Boyd unable to play skid-buster for Tigers

Lefty gives up four runs on seven hits, but offense can't answer back

May 19th, 2019

DETROIT -- The disappointment on ’s face was obvious as Tigers manager Ron Gardenhire made the long trudge from the dugout to take the ball. Boyd wanted to be the stopper of this Tigers skid, as did Daniel Norris before him, and Spencer Turnbull before him.

As Boyd walked back to the dugout, the lefty received a surprising amount of applause from the Tigers' fans on the third-base side, some of them rising to their feet for an ovation. The way the Tigers have struggled all week, including Saturday afternoon’s 4-1 loss to the A’s at Comerica Park, there’s a recognition how little room for mistakes Tigers pitchers have these days.

“The fans were wonderful,” manager Ron Gardenhire said. “Big crowd out there, and they were loud. Our guys were up for it. It just didn’t turn out our way.”

It’s so little room for error that Boyd paid for three pitches that didn’t particularly look like mistakes. His home run pitch to Nick Hundley was a slider low on the outside corner, which Hundley sent to the opposite field and just over the right-field fence for his first home run of the season and a 2-0 A’s lead.

“I thought it was a routine popup,” catcher Grayson Greiner said. “I guess the ball’s carrying to right the last couple days. It was a good two-strike pitch, down and out of the zone. Guy went down and hit it out.

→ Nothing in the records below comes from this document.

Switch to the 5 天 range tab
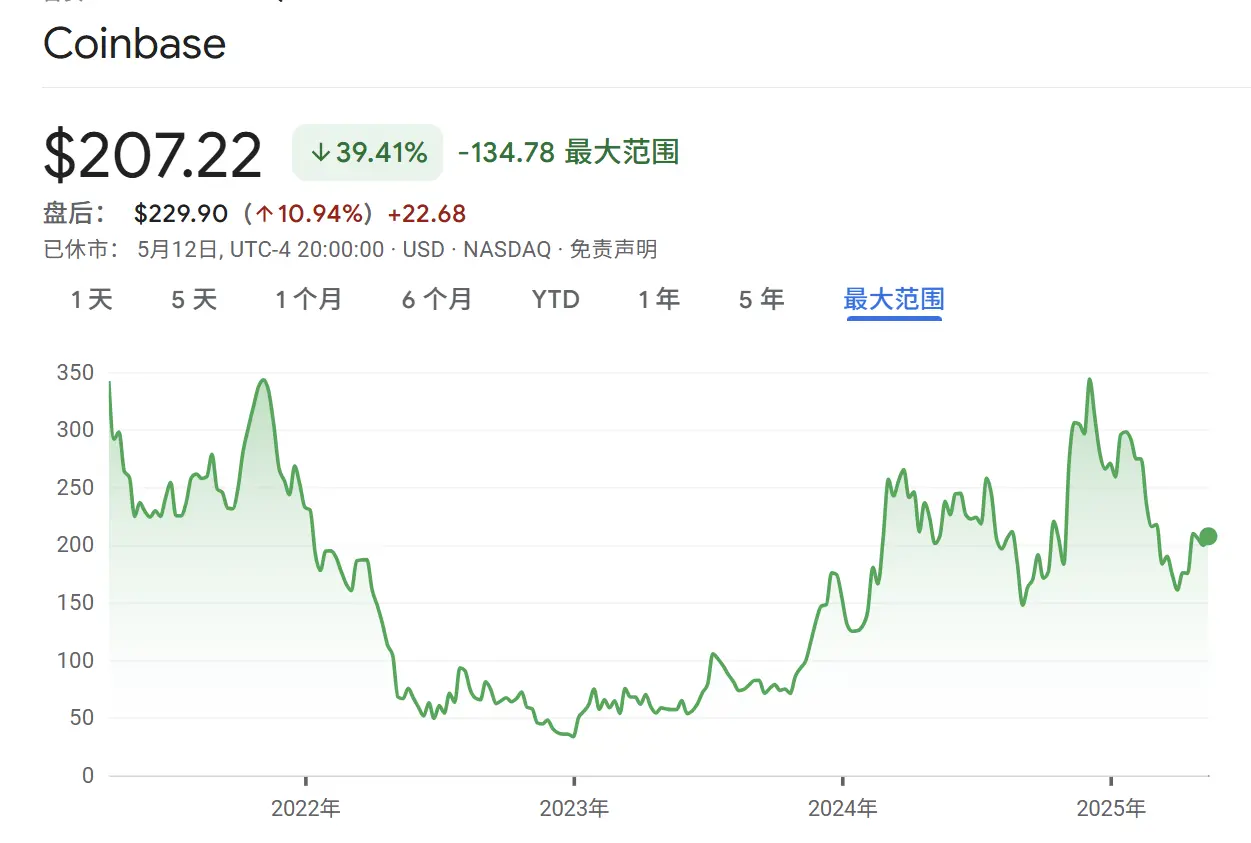 (194, 299)
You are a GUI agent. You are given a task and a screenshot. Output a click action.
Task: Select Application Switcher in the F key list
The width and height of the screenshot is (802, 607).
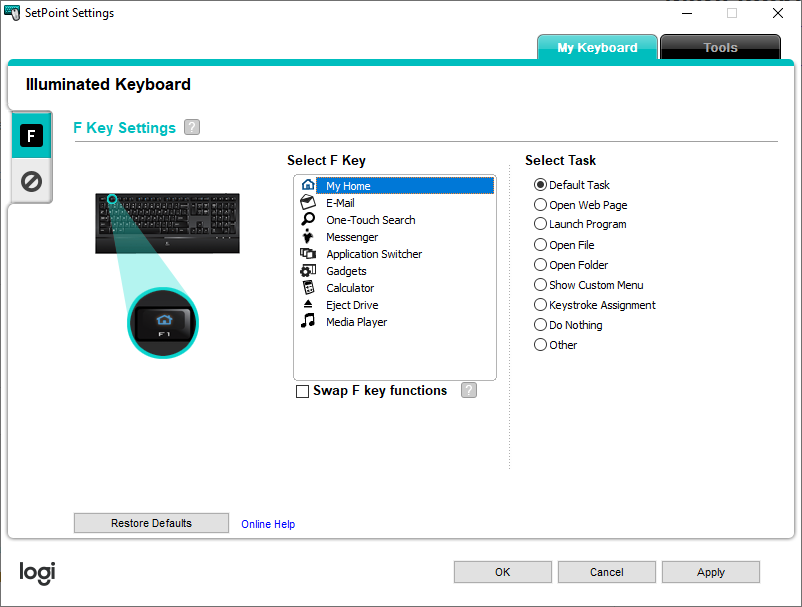click(x=374, y=254)
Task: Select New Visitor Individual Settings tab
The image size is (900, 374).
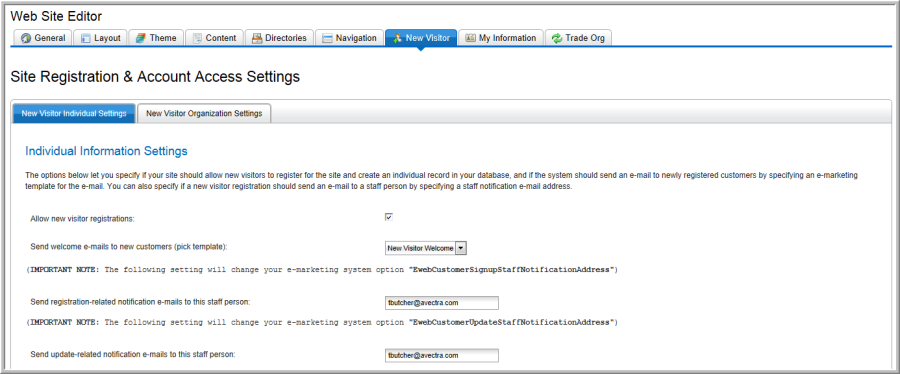Action: 74,114
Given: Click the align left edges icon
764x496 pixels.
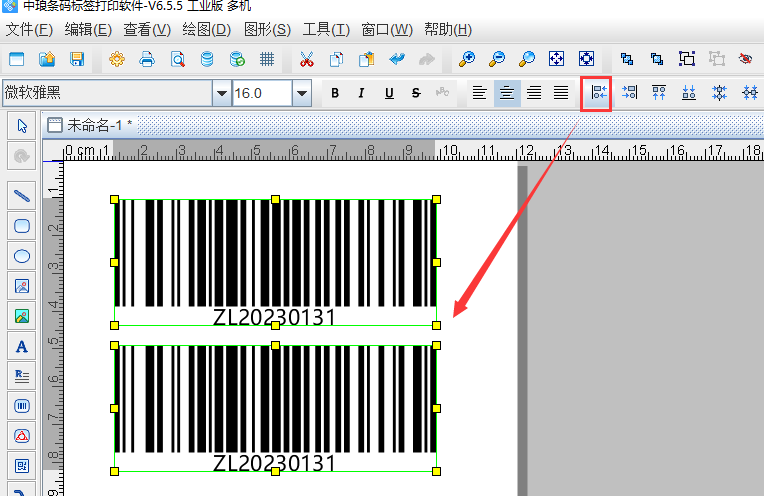Looking at the screenshot, I should [x=597, y=93].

Said Boyd: “Maybe I could’ve thrown that slider with a little more depth. Sometimes you get away with those. Sometimes you get a favorable result with those.”

Jurickson Profar’s RBI double in the fifth was on a slider near his shoetops, which he laced into left-center field. Chad Pinder’s solo homer in the seventh was on a breaking ball low and inside, which he golfed 435 feet to left-center as Boyd and Greiner watched.

“The curveball I wanted to be down and away, instead of in,” Boyd said. “You don’t want to get nitpicky. You don’t want to get beat with your fourth pitch.”

Two of the three run-scoring hits off Boyd were on sliders, on which opponents had been batting .192 with no home runs against this season. It marked the second consecutive outing in which opposing hitters seemed to be on Boyd’s slider, a pitch Astros hitters missed only once last Monday. Houston hitters, however, seemed focused on making Boyd throw it in the strike zone. Aside from the run-scoring hits, the only other pitches from Boyd that A’s hitters chased out of the zone were a pair of inside fastballs that resulted in popups.

Oakland leads the Majors with 26 home runs off left-handed pitching.

Boyd (4-4) didn’t walk anyone Saturday. He struck out eight, half on the slider, but left having allowed four runs on seven hits over 6 1/3 innings. The way the Tigers have hit this week, it was too much damage to overcome, though it kept them close enough to take a bite out of their Major League-best record in games decided by three runs or less, now 17-10.

Manager Ron Gardenhire and his staff stayed late Friday night struggling to figure out how to ignite a struggling offense. They emphasized discipline after video showed Tigers hitters chasing 35 pitches out of the strike zone in Friday’s loss. They juggled the batting order, putting Josh Harrison back in the leadoff spot and moving rookie third baseman Dawel Lugo up to second.

None of it sparked them. Detroit’s lone run off A’s starter Daniel Mengden came on a fourth-inning wild pitch that scored Ronny Rodriguez, whose one-out double was the Tigers’ lone extra-base hit out of five total.

“We fouled off pitches. We made them work OK, nothing great,” Gardenhire said. “A couple guys still need to pick it up; that’s obvious. But we’re getting there. I can accept that game -- not the loss, but I can accept the intensity, the way we played.”

The way the week has gone, it’s progress. The Tigers have been outscored by a 52-12 margin over their six-game losing streak. They haven’t led at any point since winning last Sunday’s series finale at Minnesota. They’ve lost 15 consecutive games against the A’s since May 5, 2017, when leadoff hitter Andrew Romine, designated hitter Victor Martinez and starting pitcher Michael Fulmer led them to a win in Oakland.

Gardenhire wanted to see an elevated effort level on Saturday, and he felt like he did. As A’s first baseman Matt Olson snared Christin Stewart’s ninth-inning grounder to start a game-ending double play with the potential tying run on deck and players at the top of the dugout, the ending was sudden.

“I hate to see the guys down. I want to see them having fun,” Gardenhire said. “My job is to create an atmosphere here at the ballpark where they love to come in. When you’re struggling like we are right now, I can see the difference in how they feel. I want to get that feeling back. That’s my job, to get that feeling back. It takes a couple of things [to] go our way, a break here, a break there. Maybe a no-hitter; I don’t think we can lose with that one. Today was a start.”